* Task:
Please make an exact copy of the lines from the one holding "Where should I click to: Enable" through the end of the data, both ends included, with no pictures.

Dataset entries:
▼

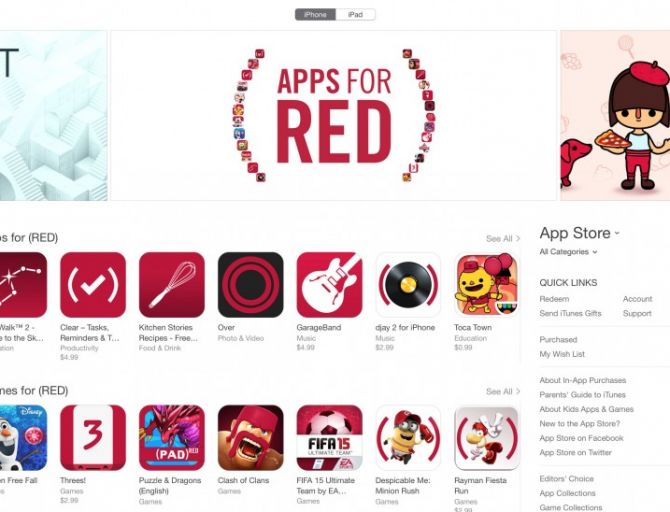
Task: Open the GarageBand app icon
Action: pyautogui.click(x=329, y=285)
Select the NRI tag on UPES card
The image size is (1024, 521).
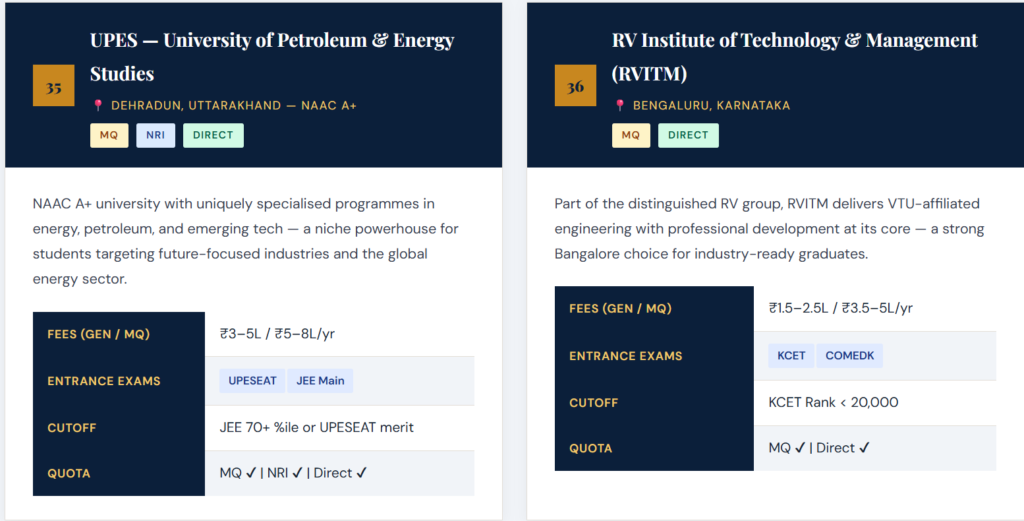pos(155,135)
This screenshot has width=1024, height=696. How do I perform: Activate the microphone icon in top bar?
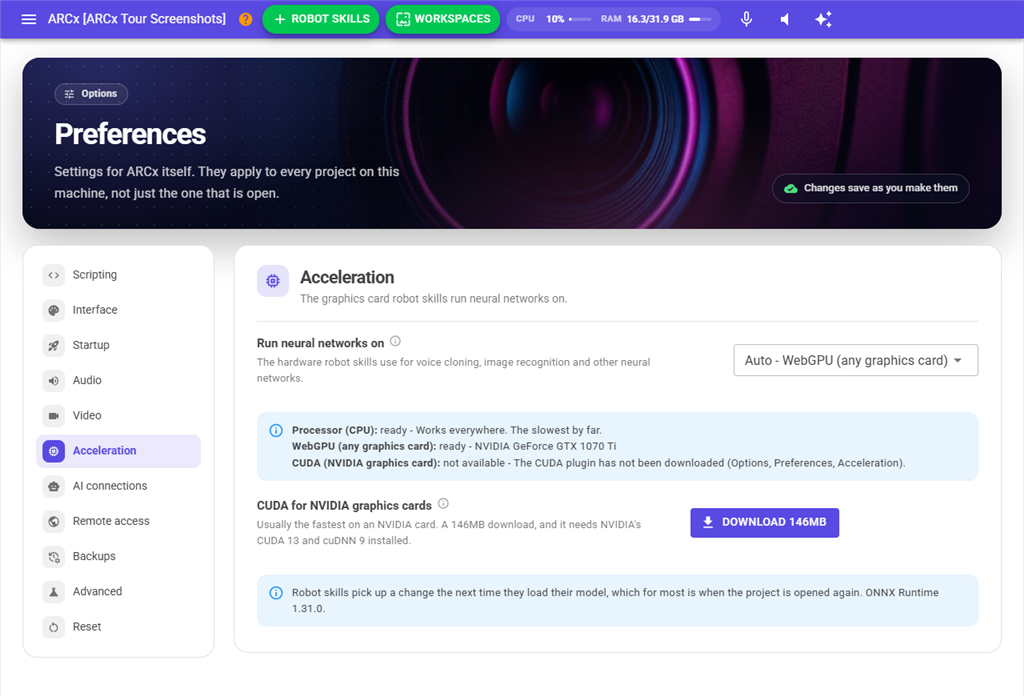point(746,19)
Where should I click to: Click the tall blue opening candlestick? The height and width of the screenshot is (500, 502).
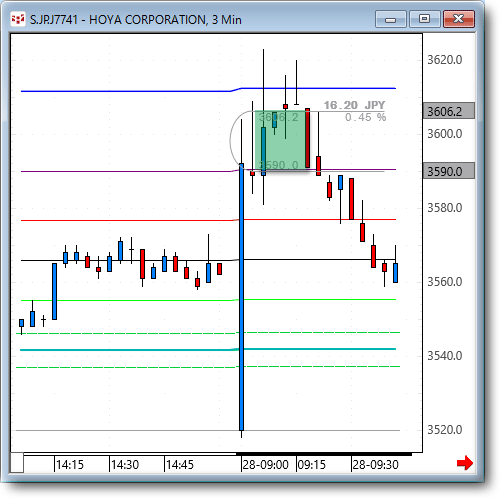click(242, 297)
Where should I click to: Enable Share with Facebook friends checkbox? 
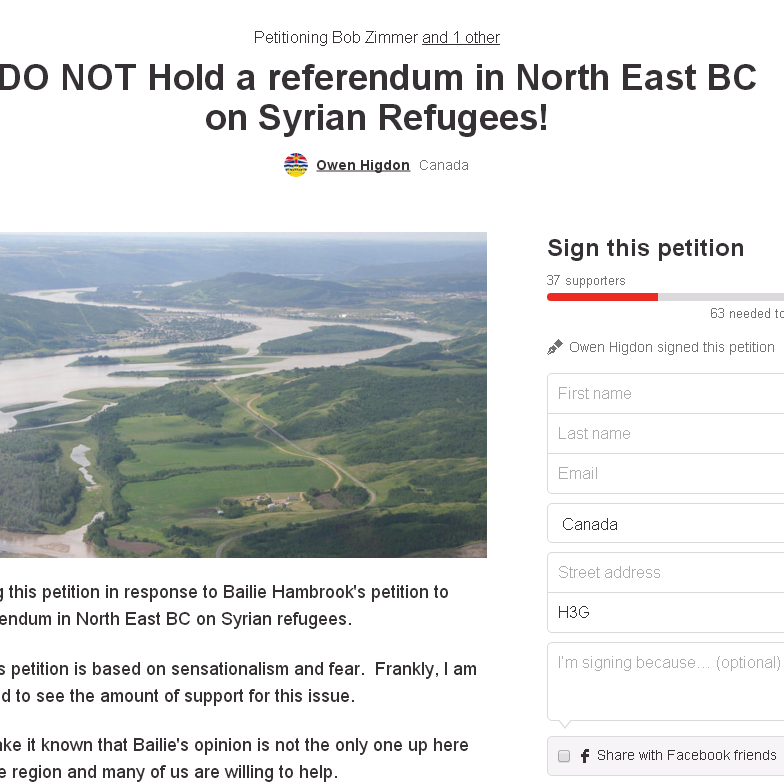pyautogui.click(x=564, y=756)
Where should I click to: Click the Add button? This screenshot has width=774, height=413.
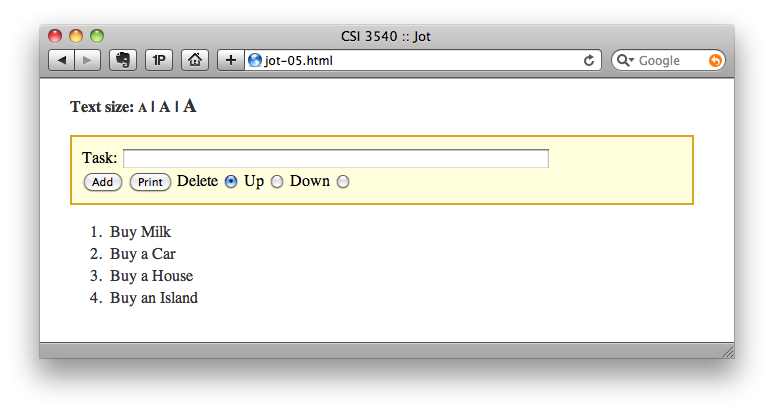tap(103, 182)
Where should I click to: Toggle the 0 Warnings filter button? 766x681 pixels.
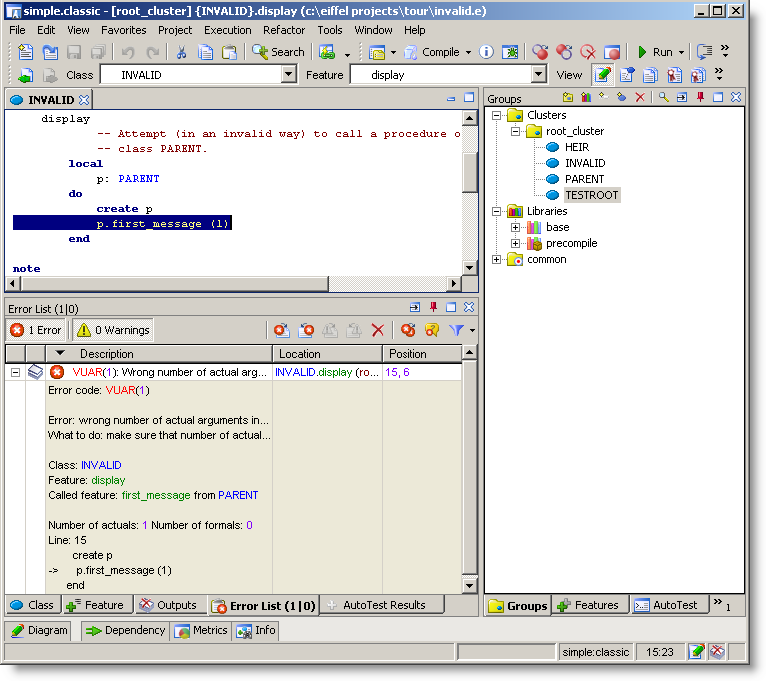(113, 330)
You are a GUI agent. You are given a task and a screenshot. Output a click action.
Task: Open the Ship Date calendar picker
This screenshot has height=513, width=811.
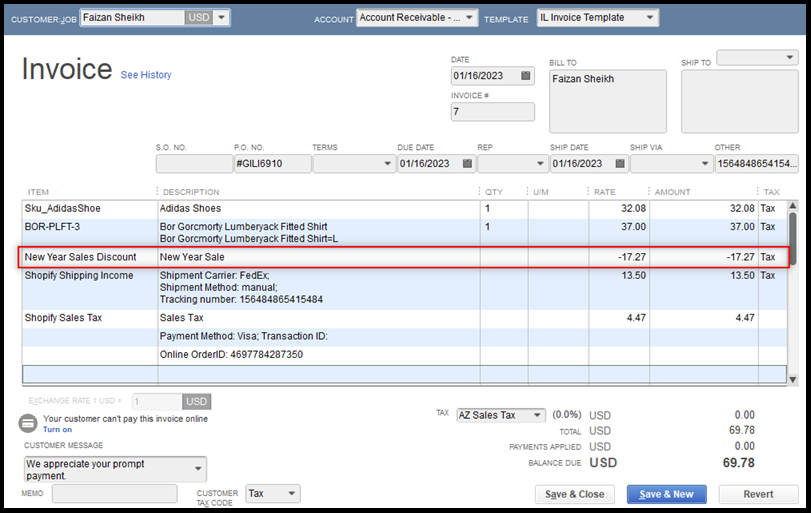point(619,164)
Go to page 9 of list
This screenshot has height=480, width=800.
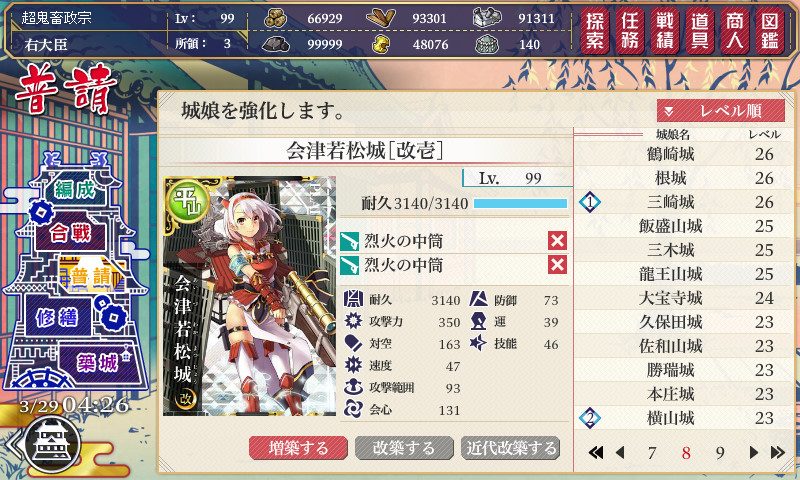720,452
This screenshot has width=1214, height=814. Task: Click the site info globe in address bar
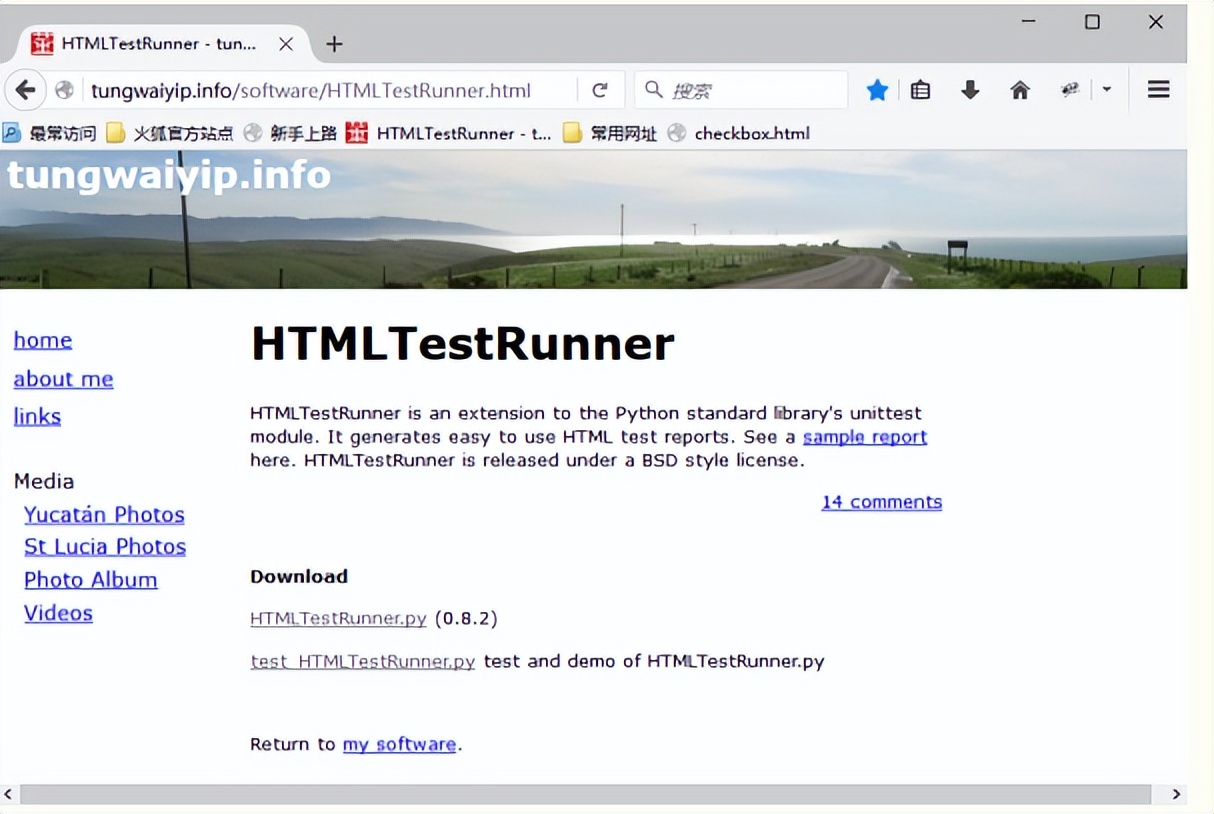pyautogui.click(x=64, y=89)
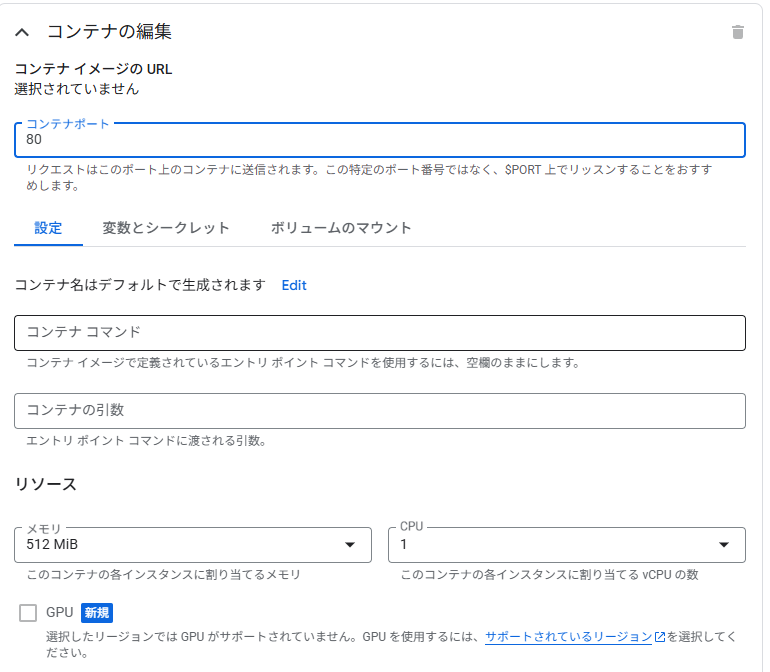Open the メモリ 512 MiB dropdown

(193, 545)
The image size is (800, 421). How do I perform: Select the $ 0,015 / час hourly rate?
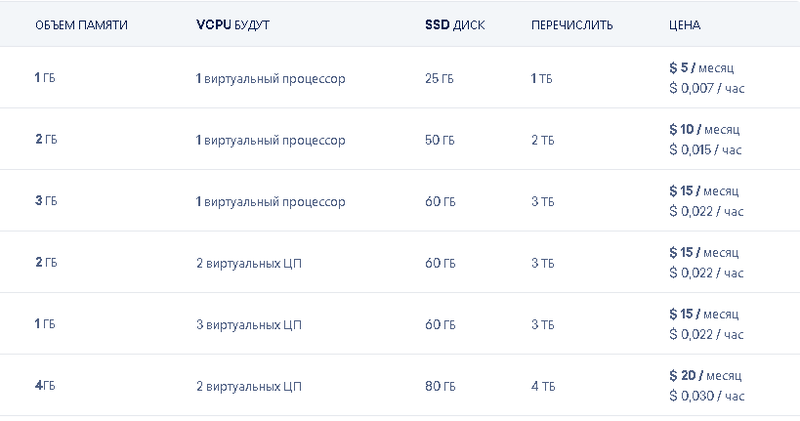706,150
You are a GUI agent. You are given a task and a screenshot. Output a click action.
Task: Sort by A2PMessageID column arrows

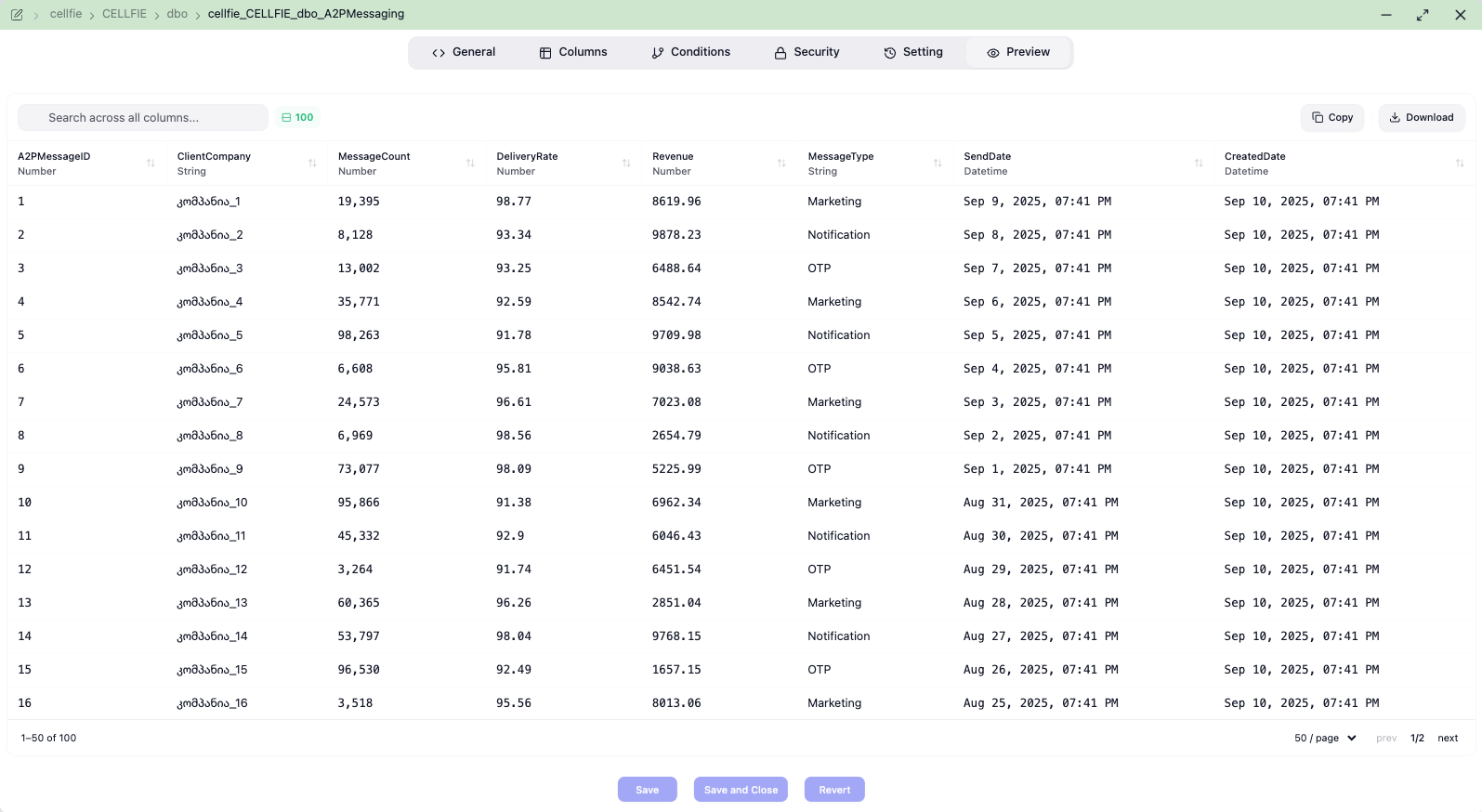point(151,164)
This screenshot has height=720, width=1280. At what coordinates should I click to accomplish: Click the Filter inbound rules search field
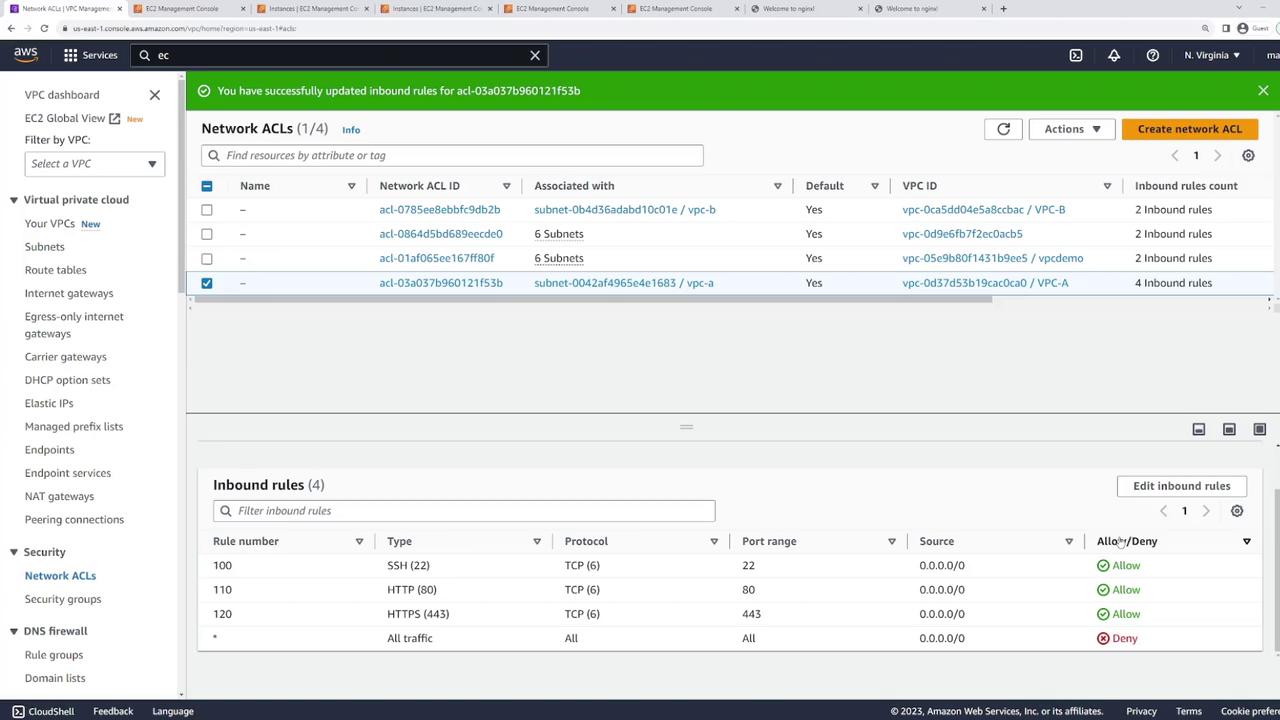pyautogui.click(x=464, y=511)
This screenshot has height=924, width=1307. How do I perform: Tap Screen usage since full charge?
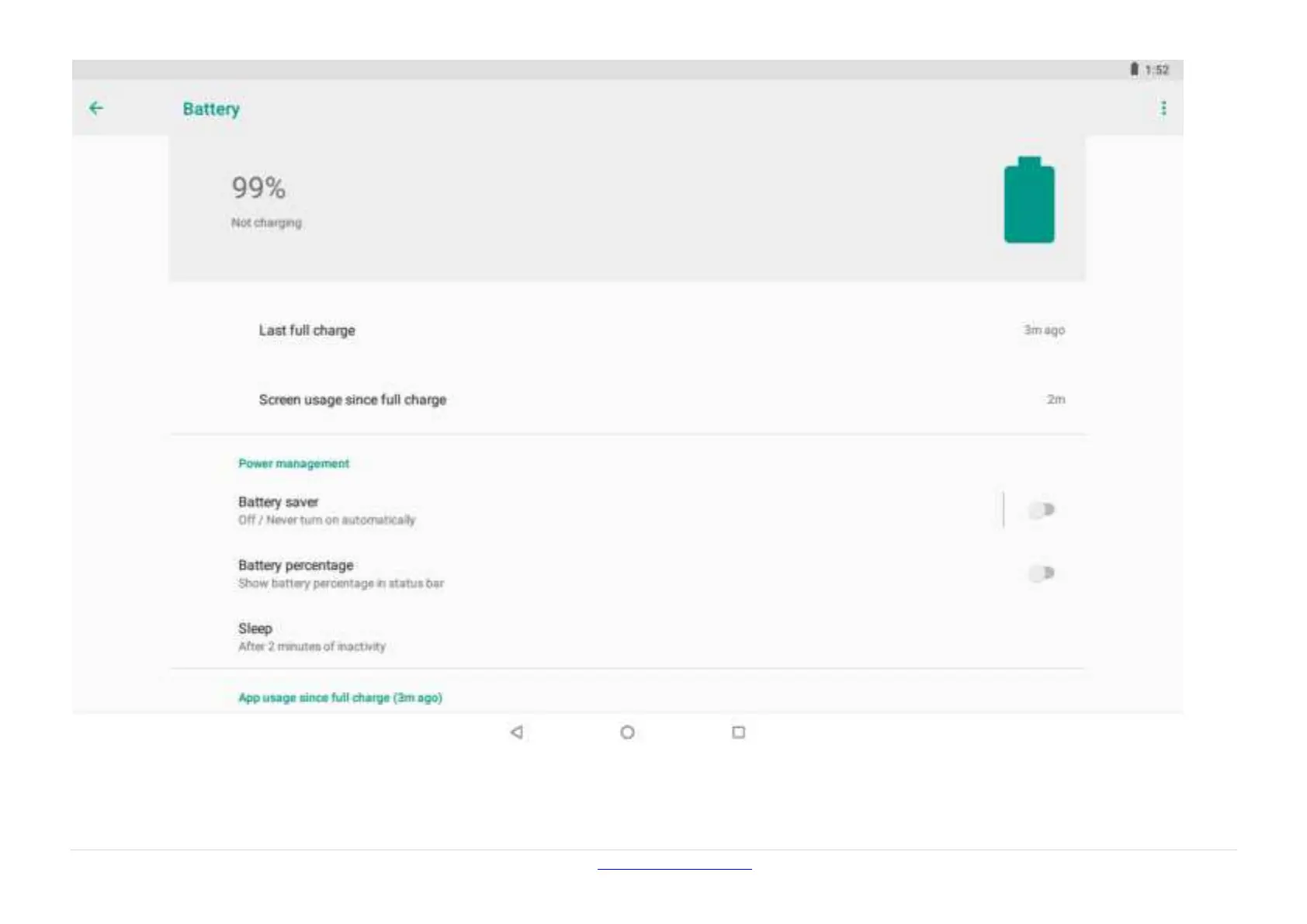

▲

* Response below:
Where should I click to: Enable Share with Facebook friends checkbox? 
pyautogui.click(x=564, y=756)
Where should I click to: Click the Add button? This screenshot has width=774, height=413.
tap(103, 182)
Where should I click to: Toggle the 0 Warnings filter button? 766x681 pixels.
(113, 330)
You are a GUI agent. You are given a task and a screenshot. Output a click action.
Task: Open the Ship Date calendar picker
This screenshot has height=513, width=811.
point(619,164)
Go to page 9 of list
This screenshot has height=480, width=800.
720,452
This screenshot has width=1214, height=814. Task: Click the site info globe in address bar
pyautogui.click(x=64, y=89)
Open the メモリ 512 MiB dropdown

(193, 545)
The image size is (800, 421). How do I perform: Select the $ 0,015 / час hourly rate?
706,150
You are a GUI agent. You are given a task and a screenshot. Output a click action.
Task: Sort by A2PMessageID column arrows

point(151,164)
This screenshot has height=720, width=1280. At what coordinates should I click to accomplish: Click the Filter inbound rules search field
pyautogui.click(x=464, y=511)
This screenshot has height=924, width=1307. How do I perform: Tap Screen usage since full charge?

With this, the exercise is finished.